[Start of Reading passage]
Last Monday, I got a text that a half-acre fire started in the canyon where we live. Our Southern California community is an arsonist’s wet dream: a year-round tinderbox, drier than a bucket of Saharan sand. During the 30-minute drive home, the half-acre turned into ten, and the fire was promoted to naming status. The given name? The Airport Fire. A bit of a misnomer since the airport catered to remote control airplanes the size of a Pomeranian and not, ya know, actual airplanes.
Right away online rumors started flying. Some hobbyist, cosplaying as Orville and Wilbur Wright, crashed his model airplane into the brush and now California is going to look like Chernobyl. This was just early hearsay, and it crashed and burned quicker than the spread of the fire. The truth was worse.
The thermometer hit 107°F that Monday—it had been that hot or hotter the previous five days—and some shot-caller with government-induced brain damage thought it would be the perfect day to fire up a bulldozer and move around some boulders, which was in the interest of—wait for it—preventing a wildfire. Some sources say that the bulldozer malfunctioned and caused a spark; others say one boulder knocked up another and gave birth to hellfire; and still others say that the bulldozer unwittingly opened up a portal to hell and Lucifer Brimstone himself popped in to say hello.
Getting back home to start our evacuation proved difficult. There are only two ways into our canyon, and the first was chaos. Our canyon is populated with horse folk. Horse folk don’t like to be told what to do. In fact, they like to tell 1,000-pound animals what to do. So when a police officer informed them that they could not drive into the canyon to fetch their Appaloosas and their Friesians and their Clydesdales since first responders needed access, the horse folk went a little outlaw.
Several of them tried to drive around the barricade, but they didn’t know who they were dealing with. This police officer looked like a Pixar character. He was all belly. I looked at him and thought, That is one roly poly solar plexus. Still, the man could move. A pickup tried to slip the barricade, and the cop boxed him out. A couple of SUVs got the same treatment. This portly police officer pulled out all the steps—he sashayed and cha-cha’d, he sidestepped and two-stepped—and nobody got by him unless their rig was fire engine-red and screaming wee-woo.
I drove seven miles to the other canyon entrance. The cop running that checkpoint had maybe 5% of the Pixar cop’s charm. I gave him my ID and said I had family and animals to evacuate. He checked it, threw a look over his shoulder at the hellfire, and said “Good luck” with such coldness that I figured the firefighters could end the blaze by neutering this guy and dropping his icy testicles on the flames.
I arrived home just a few minutes after my wife, and she was already soaked in sweat. She rarely sweats, and when she does, she insists she’s not sweating but rather glowing. Still, nothing turns your reality into a schvitz quite like an emergency evacuation.
When the thought enters your mind that you could lose everything, and it’s confirmed by the sight of a blazing tempest of doom, what’s important and essential snaps into focus. For me, it was my dad’s guitar and a couple of Mont Blanc pens. For my wife, it was jewelry she’s inherited, our wedding album, framed pictures of the kids. Keepsakes and heirlooms, the things that hold our broken hearts together.
Because the evacuation was temporary and not yet mandatory, we had time to text the kids and ask what they wanted us to grab. My daughter wanted a box of letters from friends, her journal, her baby blanket, and the box of money she’s been saving since she was a toddler. My son wanted one thing: his Dove Body Wash. No shit.
[End of Reading passage]
▶ Objective A: Copy the records exactly, from the line containing "Click sanatani_histories profile" through the end of the records, including both ends.
The records bear no relation to the wildfire essay.
[Start of Records]
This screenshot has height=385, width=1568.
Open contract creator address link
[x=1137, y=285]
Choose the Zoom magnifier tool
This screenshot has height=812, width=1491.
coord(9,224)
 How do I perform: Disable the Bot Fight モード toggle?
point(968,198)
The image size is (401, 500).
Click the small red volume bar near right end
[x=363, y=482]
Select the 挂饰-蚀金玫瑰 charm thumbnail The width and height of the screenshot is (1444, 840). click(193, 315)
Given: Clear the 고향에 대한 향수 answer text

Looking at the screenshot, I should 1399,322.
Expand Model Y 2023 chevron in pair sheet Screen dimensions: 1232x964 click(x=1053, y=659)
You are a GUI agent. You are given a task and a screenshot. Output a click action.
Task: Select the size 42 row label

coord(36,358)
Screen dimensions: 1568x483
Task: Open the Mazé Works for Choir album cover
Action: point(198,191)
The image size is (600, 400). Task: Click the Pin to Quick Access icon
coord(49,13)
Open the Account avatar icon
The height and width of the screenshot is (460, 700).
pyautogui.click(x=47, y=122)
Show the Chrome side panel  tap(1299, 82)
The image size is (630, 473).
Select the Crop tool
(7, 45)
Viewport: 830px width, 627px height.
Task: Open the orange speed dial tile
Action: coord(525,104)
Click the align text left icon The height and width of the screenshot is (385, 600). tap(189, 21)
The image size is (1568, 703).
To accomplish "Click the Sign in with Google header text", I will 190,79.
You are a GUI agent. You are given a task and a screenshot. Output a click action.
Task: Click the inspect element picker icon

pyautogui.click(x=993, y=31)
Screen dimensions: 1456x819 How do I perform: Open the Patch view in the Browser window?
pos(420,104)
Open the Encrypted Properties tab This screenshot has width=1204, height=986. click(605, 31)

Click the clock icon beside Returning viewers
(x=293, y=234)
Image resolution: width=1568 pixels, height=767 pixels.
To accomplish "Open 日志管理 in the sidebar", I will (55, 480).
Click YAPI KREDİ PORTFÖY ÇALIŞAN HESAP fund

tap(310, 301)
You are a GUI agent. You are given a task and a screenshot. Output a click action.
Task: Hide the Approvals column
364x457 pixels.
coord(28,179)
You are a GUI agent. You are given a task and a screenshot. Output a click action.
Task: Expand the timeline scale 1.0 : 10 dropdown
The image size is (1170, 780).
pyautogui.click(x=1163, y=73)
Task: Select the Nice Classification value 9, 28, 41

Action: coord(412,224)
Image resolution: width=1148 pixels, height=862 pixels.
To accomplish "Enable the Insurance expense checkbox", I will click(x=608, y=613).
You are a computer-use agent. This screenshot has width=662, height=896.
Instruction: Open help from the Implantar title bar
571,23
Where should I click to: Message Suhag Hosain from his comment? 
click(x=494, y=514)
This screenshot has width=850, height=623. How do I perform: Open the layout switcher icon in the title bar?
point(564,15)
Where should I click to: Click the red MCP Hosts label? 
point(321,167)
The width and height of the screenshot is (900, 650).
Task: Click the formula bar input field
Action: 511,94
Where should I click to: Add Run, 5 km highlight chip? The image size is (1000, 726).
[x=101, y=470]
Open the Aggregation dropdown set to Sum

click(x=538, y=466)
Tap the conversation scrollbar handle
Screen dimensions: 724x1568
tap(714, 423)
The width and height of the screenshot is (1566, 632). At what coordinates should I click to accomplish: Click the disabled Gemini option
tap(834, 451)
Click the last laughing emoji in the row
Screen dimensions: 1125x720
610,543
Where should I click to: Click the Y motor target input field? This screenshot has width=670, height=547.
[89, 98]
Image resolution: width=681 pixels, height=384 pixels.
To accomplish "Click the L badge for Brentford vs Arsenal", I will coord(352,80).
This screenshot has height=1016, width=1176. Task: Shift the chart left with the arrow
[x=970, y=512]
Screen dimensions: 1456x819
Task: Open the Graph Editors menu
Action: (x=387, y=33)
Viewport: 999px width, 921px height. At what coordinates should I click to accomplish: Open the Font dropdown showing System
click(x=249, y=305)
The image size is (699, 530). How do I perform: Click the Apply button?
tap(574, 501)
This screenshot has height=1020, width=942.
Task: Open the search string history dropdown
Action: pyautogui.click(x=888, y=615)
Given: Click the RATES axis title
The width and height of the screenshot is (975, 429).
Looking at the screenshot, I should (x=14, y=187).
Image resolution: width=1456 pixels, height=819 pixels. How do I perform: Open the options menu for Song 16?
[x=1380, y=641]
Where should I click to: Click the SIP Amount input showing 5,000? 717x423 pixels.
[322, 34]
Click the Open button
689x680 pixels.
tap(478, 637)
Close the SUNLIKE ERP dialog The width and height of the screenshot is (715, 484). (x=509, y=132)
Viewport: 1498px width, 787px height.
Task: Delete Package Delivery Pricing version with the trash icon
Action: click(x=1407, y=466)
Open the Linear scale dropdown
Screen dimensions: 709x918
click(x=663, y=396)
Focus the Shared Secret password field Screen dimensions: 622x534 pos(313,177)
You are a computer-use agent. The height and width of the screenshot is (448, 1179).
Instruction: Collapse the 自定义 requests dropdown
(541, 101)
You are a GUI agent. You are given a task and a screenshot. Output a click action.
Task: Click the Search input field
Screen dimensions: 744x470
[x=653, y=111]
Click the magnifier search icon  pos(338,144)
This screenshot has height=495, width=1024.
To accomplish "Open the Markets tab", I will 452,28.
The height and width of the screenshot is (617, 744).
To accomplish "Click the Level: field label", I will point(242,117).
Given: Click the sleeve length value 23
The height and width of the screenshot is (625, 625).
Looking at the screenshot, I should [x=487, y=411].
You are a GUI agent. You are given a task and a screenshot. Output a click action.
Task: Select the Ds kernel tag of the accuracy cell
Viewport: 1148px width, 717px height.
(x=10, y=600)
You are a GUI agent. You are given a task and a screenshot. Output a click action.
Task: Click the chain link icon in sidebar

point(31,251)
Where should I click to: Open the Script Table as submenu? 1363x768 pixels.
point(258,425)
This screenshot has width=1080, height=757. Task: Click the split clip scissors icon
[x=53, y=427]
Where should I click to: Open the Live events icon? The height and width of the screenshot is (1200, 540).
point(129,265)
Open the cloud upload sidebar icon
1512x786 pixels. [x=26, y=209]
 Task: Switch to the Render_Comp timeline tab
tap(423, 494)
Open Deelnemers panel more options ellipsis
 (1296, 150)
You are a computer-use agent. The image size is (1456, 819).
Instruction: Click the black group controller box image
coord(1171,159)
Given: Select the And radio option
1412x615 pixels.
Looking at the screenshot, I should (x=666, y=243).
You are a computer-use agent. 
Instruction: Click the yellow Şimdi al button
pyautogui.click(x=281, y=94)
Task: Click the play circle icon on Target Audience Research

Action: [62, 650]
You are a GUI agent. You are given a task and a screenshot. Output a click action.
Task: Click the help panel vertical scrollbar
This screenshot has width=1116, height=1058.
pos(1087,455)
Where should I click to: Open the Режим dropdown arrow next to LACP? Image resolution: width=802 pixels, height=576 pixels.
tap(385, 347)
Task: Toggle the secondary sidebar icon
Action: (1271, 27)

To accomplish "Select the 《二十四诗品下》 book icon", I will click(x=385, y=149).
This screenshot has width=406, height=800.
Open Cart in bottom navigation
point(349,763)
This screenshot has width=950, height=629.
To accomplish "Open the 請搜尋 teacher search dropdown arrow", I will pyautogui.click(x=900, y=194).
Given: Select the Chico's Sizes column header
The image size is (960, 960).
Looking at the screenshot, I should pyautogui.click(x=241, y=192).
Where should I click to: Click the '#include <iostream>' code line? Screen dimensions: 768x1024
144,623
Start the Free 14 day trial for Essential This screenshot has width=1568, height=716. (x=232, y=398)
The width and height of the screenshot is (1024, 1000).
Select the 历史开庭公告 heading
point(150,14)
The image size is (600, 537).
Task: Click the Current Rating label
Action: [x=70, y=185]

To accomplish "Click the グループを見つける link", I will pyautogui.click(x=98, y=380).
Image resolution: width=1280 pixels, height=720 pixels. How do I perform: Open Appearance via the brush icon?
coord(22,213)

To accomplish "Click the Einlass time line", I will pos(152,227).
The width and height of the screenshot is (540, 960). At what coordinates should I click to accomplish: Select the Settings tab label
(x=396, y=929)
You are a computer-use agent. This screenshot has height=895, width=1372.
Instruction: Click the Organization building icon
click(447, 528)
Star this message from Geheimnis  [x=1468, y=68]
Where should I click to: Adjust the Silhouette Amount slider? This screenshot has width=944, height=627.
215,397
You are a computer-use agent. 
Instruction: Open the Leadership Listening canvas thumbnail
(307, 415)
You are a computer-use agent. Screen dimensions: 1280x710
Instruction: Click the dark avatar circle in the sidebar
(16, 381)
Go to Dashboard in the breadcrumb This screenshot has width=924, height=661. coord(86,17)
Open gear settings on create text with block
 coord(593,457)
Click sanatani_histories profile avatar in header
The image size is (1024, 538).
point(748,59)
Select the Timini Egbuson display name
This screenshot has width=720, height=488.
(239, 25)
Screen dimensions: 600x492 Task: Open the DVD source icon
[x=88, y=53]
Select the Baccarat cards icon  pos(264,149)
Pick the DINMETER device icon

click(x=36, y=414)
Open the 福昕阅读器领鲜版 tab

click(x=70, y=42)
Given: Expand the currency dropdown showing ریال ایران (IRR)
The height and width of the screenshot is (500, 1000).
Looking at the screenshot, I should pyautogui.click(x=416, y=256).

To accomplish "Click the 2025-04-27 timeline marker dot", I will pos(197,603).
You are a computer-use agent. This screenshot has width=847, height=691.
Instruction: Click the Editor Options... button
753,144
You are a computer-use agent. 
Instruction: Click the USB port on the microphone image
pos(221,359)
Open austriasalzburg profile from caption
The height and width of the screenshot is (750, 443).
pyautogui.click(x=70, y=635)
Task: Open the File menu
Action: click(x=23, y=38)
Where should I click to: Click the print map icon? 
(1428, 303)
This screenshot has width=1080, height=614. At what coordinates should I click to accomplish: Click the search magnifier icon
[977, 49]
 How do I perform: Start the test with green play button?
[End of Records]
▶ Objective B: Update the part of the wildfire essay that opens with the words containing "Getting back home" and closes with "a little outlaw." by replacing "canyon" with "valley" wherever it appears, and write out the revised passage.

▶ Final result A:
Click sanatani_histories profile avatar in header
The image size is (1024, 538).
point(748,59)
Select the Timini Egbuson display name
This screenshot has width=720, height=488.
(239, 25)
Screen dimensions: 600x492 Task: Open the DVD source icon
[x=88, y=53]
Select the Baccarat cards icon  pos(264,149)
Pick the DINMETER device icon

click(x=36, y=414)
Open the 福昕阅读器领鲜版 tab

click(x=70, y=42)
Given: Expand the currency dropdown showing ریال ایران (IRR)
The height and width of the screenshot is (500, 1000).
Looking at the screenshot, I should pyautogui.click(x=416, y=256).

To accomplish "Click the 2025-04-27 timeline marker dot", I will pos(197,603).
You are a computer-use agent. This screenshot has width=847, height=691.
Instruction: Click the Editor Options... button
753,144
You are a computer-use agent. 
Instruction: Click the USB port on the microphone image
pos(221,359)
Open austriasalzburg profile from caption
The height and width of the screenshot is (750, 443).
pyautogui.click(x=70, y=635)
Task: Open the File menu
Action: click(x=23, y=38)
Where should I click to: Click the print map icon? 
(1428, 303)
This screenshot has width=1080, height=614. At what coordinates should I click to accomplish: Click the search magnifier icon
[977, 49]
 How do I perform: Start the test with green play button?

▶ Final result B:
Getting back home to start our evacuation proved difficult. There are only two ways into our valley, and the first was chaos. Our valley is populated with horse folk. Horse folk don’t like to be told what to do. In fact, they like to tell 1,000-pound animals what to do. So when a police officer informed them that they could not drive into the valley to fetch their Appaloosas and their Friesians and their Clydesdales since first responders needed access, the horse folk went a little outlaw.